##### Gegeven tekst #####

# Leuven Frans?



## HKK

Dag allen
zoals mijn locatie-indicator op subtiele wijze aangeeft ben ik ondertussen zeven maanden in Toronto, Canada. Behalve mijn familie en vrienden in Leuven mis ik ook mijn eigen taal: in al die tijd heb ik in Canada met dire Nederlanders gesproken, en geen enkele Vlaming (of Waal, for that matter). Zoals jullie weten is de eerste vraag voor de spreker van een exotische taal: "Zeg eens iets"! Waarop ik een gedicht uit de middelbare school voordraag.

Het punt is dat de commentaar op hoe mijn Nederlands klinkt nogal verrassend is: volgens de Canadezen klinkt het niet zoals Engels, Duits of Scandinavisch maar als Frans! Merk op dat Ontarianen niet volledig in het duister tasten wat betreft Frans, ze leren het in de middelbare school (meestal met zeer middelmatige gevolgen, maar soit).

Hierop bedacht ik dat het accent en dialect dat ik en mijn leeftijdsgenoten bezigen in Leuven, wel degelijk veel punten heeft die Frans overkomen.
- de 'Franse' huig-r
- tweeklanken worden lange klinkers: 'Rijn' klinkt als (Fr.) 'reine', 'hout' klinkt als een gerokken versie van (En.) 'hot', de 'ui' is gewoon een gerokken doffe e.
- de 'i' is nooit kort, voor een West-Vlaming klinkt 'vis' als 'vies' en 'wit' als 'wiet'.
- de laatste medeklinker in een aantal korte, veelgebruikte woorden valt meestal weg, en de doffe e op het einde van een woord wordt geassimileerd met de eerste klinker van het volgende woord. Bovendien zorgt een 'n' die niet tussen twee klinkers staat voor nasalisatie.
Leuven:_ Da gaan we is opzoeken. _
Pseudo-IPA: _Da-chã-w'iez-opsoeke. _
Nl.: _Dat zullen we eens opzoeken. _

1. Wat denken jullie? Franse invloed door de geografische/socio-economische nabijheid of gewoon toeval?
2. Hoe ver reiken de kenmerken die ik vermeld heb? Ik geloof dat de meeste punten ook op Vlaams-Brusselse jeugd van toepassing zijn.
3. Jammer genoeg ken ik niemand die echt Leuvens dialect spreekt: mijn grootouders wonen ver weg en het echte lokale dialect is tegenwoordig beperkt tot mensen boven de 50 of zelfs 60. Kan iemand licht werpen op hoe lang de beschreven kenmerken al in het Leuvense/Vlaams-Brabantse/Brabantse taalgebruik voorkomen?


----------



## Joannes

Hehe, grappig dat je dat zegt van die Nederlanders. Mijn broer zat vorig jaar ook een tijd in Canada en is er een heleboel tegengekomen (en ik geloof ook wel Belgen, weliswaar Franstaligen, dacht ik).

##### Datasetinhoud #####

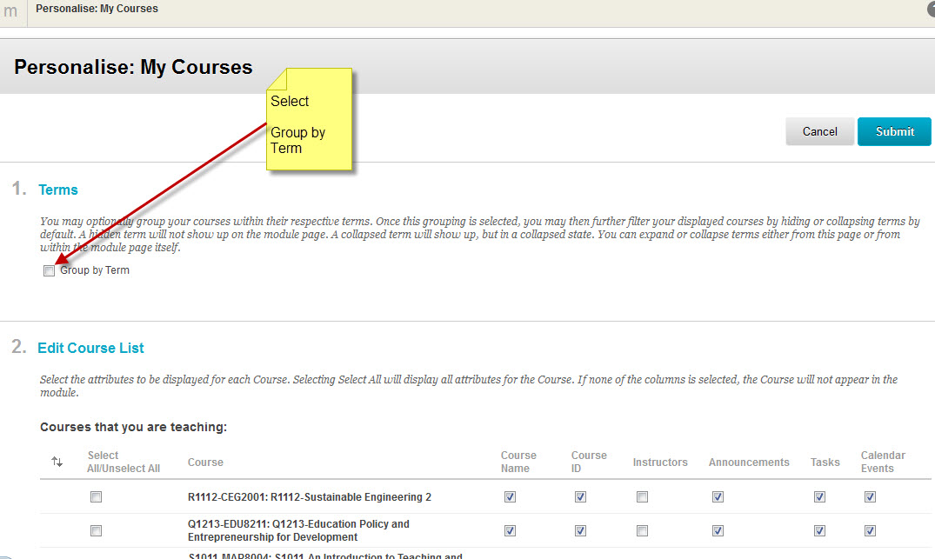Click the Terms section heading
Screen dimensions: 935x559
(x=58, y=190)
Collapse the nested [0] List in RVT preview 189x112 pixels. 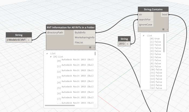tap(50, 57)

#####

◆ **Opdrachten**:
1. Hoe lang verblijft HKK volgens de tekst over het Leuvense accent al in Toronto?
2. Som alle talen op die in de tekst over het Leuvense accent voorkomen in het oordeel van de Canadezen over de klank van het Nederlands.

◆ **Antwoorden op volgorde**:
1. Zeven maanden.

2. Engels, Duits, Scandinavisch en Frans.